#### WHAT IS REQUIRED
Wherever a line of the records contains "will", copy that line.
━━━━━━━━
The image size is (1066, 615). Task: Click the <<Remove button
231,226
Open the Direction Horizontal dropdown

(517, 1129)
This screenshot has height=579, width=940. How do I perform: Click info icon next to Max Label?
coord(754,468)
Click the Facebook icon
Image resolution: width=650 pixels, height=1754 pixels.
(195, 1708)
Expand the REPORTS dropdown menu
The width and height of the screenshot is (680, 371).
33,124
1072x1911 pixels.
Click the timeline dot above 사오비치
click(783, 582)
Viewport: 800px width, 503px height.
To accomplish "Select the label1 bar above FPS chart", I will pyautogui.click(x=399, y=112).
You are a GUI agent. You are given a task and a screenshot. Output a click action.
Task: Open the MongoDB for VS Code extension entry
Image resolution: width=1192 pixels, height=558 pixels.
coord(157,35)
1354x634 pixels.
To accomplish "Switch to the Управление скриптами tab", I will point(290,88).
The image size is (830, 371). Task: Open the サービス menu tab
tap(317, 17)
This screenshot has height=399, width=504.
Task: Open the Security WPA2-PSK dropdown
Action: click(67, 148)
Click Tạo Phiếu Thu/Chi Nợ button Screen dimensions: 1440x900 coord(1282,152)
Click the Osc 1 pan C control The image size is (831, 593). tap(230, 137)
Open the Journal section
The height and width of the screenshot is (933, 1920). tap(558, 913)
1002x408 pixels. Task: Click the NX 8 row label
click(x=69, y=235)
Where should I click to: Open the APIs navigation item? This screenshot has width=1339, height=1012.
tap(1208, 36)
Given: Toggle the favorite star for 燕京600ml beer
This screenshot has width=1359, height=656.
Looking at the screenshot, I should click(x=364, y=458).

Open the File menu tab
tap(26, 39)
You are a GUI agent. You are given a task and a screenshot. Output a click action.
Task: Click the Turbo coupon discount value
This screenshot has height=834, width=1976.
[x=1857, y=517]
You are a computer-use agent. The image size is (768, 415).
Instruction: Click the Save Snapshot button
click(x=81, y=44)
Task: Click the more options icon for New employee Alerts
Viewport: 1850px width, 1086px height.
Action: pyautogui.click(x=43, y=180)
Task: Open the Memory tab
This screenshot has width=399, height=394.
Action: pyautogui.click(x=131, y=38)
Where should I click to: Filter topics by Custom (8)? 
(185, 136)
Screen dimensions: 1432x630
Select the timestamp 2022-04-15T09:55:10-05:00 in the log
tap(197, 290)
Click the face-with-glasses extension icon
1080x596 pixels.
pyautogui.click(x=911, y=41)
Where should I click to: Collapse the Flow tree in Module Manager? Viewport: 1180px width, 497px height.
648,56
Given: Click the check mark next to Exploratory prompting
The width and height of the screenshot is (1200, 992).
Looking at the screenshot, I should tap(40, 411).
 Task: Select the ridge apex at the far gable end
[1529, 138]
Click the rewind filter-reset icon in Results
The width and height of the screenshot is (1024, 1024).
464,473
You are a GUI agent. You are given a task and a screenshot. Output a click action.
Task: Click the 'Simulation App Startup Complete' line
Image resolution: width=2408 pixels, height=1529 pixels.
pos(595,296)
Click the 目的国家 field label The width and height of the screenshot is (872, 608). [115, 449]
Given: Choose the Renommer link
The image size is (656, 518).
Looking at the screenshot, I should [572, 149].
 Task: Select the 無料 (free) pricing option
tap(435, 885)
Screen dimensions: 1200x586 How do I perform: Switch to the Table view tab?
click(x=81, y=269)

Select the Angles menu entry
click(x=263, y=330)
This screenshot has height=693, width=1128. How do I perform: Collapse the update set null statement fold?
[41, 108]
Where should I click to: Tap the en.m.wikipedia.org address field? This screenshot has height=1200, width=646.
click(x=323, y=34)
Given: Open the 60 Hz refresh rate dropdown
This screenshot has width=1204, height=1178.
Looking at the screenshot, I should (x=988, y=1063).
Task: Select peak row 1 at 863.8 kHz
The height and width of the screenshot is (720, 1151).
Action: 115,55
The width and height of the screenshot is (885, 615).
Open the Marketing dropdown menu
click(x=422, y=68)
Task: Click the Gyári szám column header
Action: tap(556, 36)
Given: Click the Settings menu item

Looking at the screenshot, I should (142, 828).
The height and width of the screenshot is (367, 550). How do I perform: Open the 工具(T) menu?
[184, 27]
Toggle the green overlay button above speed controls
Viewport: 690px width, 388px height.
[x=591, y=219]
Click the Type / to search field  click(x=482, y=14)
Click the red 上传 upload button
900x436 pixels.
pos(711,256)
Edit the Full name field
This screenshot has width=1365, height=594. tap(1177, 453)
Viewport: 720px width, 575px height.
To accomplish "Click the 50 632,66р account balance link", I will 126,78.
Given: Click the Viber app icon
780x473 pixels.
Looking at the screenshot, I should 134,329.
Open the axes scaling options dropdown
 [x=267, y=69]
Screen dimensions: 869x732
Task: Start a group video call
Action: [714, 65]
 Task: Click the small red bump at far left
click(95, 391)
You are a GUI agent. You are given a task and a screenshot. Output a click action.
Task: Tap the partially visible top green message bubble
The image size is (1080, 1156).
━━━━━━━━
#### SOLUTION TO THE PROBLEM
To accomplish "Select the label1 bar above FPS chart", I will pyautogui.click(x=399, y=112).
To accomplish "Switch to the Управление скриптами tab", I will point(290,88).
To accomplish "Click the 50 632,66р account balance link", I will 126,78.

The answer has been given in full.